A new blog, and a new look at the Societe Generale scandal! Dan Ariely takes a behaviorist approach to the scandal, citing a study done on Harvard and MIT students and their tendency to cheat (I've always wondered why these experiments usually involve ivy-league students. Perhaps ivy-leaguers have a predisposition to dishonesty...which would explain a lot about our government and big business...). You can read the details of the experiment in the post, but what were the main conclusions?
So what’s going on here and what lesson can we learn about it for Societe Generale? As it turns out, it is much easier for us to be dishonest when we are one step removed from cash. This is why we are more comfortable taking office supplies home than cash; Why it is relatively easy for executives to cheat by backdating their stock options; and this I suspect is why Jerome Kerviel was able to erase $7.14 billion for Societe Generale. After all, he was dealing with stock derivatives that are multiple steps removed from cash. This might seem a very pessimistic perspective on human nature, but if we accept that when we deal with more abstract and nonmonetary currency our morality is less able to guard us against dishonesty, we might be able to learn some lessons from this disaster and reduce the likelihood of waking up one day to another Societe Generale?
This can be taken further than just cheating and scandal. The same sort of moral abstraction can account for the enactment of trade or foreign policies that result in death, destruction, or poverty. By taking a step back, guilt and responsibility can often be transgressed. The question is: how do we get politicians to "feel" the impact of the policies they legislate?

Saturday, 2 February 2008

Presidency for Sale!

How much would you pay to be President of the US? $100?...$100,000? How about $100 million? More?

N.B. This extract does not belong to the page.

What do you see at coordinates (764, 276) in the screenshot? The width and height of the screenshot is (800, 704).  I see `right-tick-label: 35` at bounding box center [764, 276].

This year the candidates are pulling out all the stops (and all the money from their wallets). Hillary and Obama have each spent well over $100 million. Small-government Republicans aren't innocent of big-spending either (but what politician is innocent....of anything?)

I find the most interesting thing to be WHERE the money goes. Guiliani's campaign paid over $300,000 to HIS OWN COMPANIES...of course he says that he doesn't see any of this as profit.

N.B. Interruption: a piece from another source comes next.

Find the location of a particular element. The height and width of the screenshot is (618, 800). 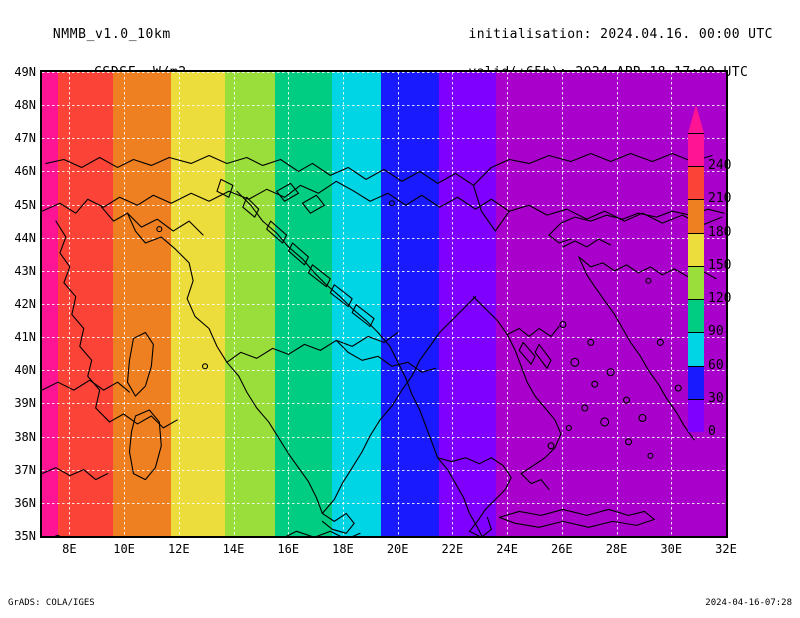

longitude-tick-label: 18E is located at coordinates (343, 549).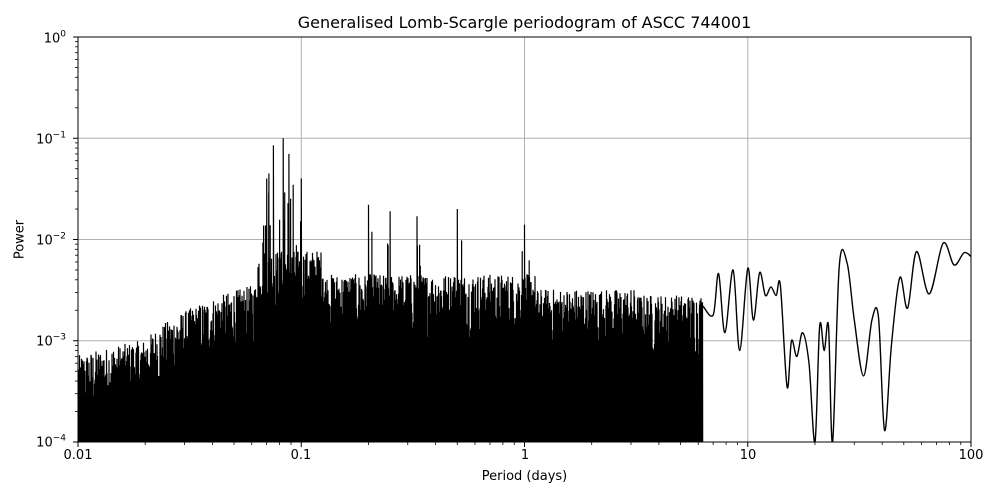 The image size is (1000, 500). What do you see at coordinates (78, 456) in the screenshot?
I see `x-tick-label: 0.01` at bounding box center [78, 456].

Our presidential candidates are spending more on television adds than some of the poorest countries make in a year!

Poor Countries, Rich Countries, and Quantum Mechanics

Here is an interesting post by Dani Rodrik comparing the lifetime happiness between rich countries and poor countries (don't ask me how they measure aggregate lifetime happiness...). The graph shows a positive correlation between GDP per capita and a country's overall happiness. I found it interesting that Brazil and Mexico, both with GDP's per capita about 3 times lower than the US, and both with egregious income inequality, have a lifetime satisfaction rating equal to the US! How??? They should be miserable, right? Not all countries with similar inequalities have the high happiness ratings (look at China and India) and many countries with low income inequality are very happy (those jolly Scandinavians). What makes Brazil and Mexico so different (obviously, these questions assume that this study and graph represent reality, which is a huge assumption...and we all know the trouble you can get into with huge assumptions...). I've always been, and probably always will be, skeptical of "happiness" measurements. Happiness...marginal utility...it all seems to be a perversion and over-simplification of human relations and decision making, often leading to perverse and over-simplified theories, resulting in perverse and over-simplified policy prescriptions.

Just a passing though: has anybody seen/heard/read/made up any work on quantum mechanics and economics? I think it is a fascinating combination. Quantum mechanics, as sort of the anti-science of science, would, properly applied, be an interesting critique of the mechanistic fetish of modern economics. Another question: why does mainstream economics model itself after a (somewhat) obsolete physics theory? What sort of forces and frictions (that was just too easy...) are involved that slow the adoption of relativity and quantum mechanics (maybe even string theory) into economic theory?